Activity — In full and without alteration, write out the lines below.

Task inputs —
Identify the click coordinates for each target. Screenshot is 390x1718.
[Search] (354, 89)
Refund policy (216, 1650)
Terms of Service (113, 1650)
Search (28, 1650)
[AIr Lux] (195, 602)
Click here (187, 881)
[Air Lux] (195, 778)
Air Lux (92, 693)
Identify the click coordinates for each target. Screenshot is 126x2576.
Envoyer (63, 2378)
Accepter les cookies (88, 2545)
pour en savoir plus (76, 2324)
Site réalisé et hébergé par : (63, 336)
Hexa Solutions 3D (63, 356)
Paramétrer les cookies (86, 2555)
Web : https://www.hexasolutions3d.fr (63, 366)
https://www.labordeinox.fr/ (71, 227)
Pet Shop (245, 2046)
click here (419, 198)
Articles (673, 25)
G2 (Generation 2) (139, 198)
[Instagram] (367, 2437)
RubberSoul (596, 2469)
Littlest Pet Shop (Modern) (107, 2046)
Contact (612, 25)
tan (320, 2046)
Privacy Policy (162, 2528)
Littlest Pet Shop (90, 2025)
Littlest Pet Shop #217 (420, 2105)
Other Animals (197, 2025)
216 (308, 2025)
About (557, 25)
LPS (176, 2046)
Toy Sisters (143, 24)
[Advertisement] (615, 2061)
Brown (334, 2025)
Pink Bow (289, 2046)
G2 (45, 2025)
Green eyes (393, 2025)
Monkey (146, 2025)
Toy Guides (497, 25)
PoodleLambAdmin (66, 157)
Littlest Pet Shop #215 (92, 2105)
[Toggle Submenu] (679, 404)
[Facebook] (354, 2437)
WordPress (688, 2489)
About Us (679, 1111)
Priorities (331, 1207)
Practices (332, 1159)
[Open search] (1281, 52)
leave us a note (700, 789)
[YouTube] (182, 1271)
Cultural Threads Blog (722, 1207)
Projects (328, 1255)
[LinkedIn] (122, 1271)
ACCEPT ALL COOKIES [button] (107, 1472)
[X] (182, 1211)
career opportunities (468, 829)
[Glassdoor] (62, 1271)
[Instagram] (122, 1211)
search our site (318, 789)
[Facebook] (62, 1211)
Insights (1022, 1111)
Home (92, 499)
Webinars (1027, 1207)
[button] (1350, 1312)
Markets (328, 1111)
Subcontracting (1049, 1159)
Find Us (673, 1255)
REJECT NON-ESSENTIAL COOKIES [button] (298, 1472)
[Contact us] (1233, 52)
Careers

Exercise solution —
Identify the click coordinates for each target. Screenshot is 390x1718.
[Search] (354, 89)
Refund policy (216, 1650)
Terms of Service (113, 1650)
Search (28, 1650)
[AIr Lux] (195, 602)
Click here (187, 881)
[Air Lux] (195, 778)
Air Lux (92, 693)
Identify the click coordinates for each target. Screenshot is 126x2576.
Envoyer (63, 2378)
Accepter les cookies (88, 2545)
pour en savoir plus (76, 2324)
Site réalisé et hébergé par : (63, 336)
Hexa Solutions 3D (63, 356)
Paramétrer les cookies (86, 2555)
Web : https://www.hexasolutions3d.fr (63, 366)
https://www.labordeinox.fr/ (71, 227)
Pet Shop (245, 2046)
click here (419, 198)
Articles (673, 25)
G2 (Generation 2) (139, 198)
[Instagram] (367, 2437)
RubberSoul (596, 2469)
Littlest Pet Shop (Modern) (107, 2046)
Contact (612, 25)
tan (320, 2046)
Privacy Policy (162, 2528)
Littlest Pet Shop (90, 2025)
Littlest Pet Shop #217 (420, 2105)
Other Animals (197, 2025)
216 (308, 2025)
About (557, 25)
LPS (176, 2046)
Toy Sisters (143, 24)
[Advertisement] (615, 2061)
Brown (334, 2025)
Pink Bow (289, 2046)
G2 (45, 2025)
Green eyes (393, 2025)
Monkey (146, 2025)
Toy Guides (497, 25)
PoodleLambAdmin (66, 157)
Littlest Pet Shop #215 (92, 2105)
[Toggle Submenu] (679, 404)
[Facebook] (354, 2437)
WordPress (688, 2489)
About Us (679, 1111)
Priorities (331, 1207)
Practices (332, 1159)
[Open search] (1281, 52)
leave us a note (700, 789)
[YouTube] (182, 1271)
Cultural Threads Blog (722, 1207)
Projects (328, 1255)
[LinkedIn] (122, 1271)
ACCEPT ALL COOKIES [button] (107, 1472)
[X] (182, 1211)
career opportunities (468, 829)
[Glassdoor] (62, 1271)
[Instagram] (122, 1211)
search our site (318, 789)
[Facebook] (62, 1211)
Insights (1022, 1111)
Home (92, 499)
Webinars (1027, 1207)
[button] (1350, 1312)
Markets (328, 1111)
Subcontracting (1049, 1159)
Find Us (673, 1255)
REJECT NON-ESSENTIAL COOKIES [button] (298, 1472)
[Contact us] (1233, 52)
Careers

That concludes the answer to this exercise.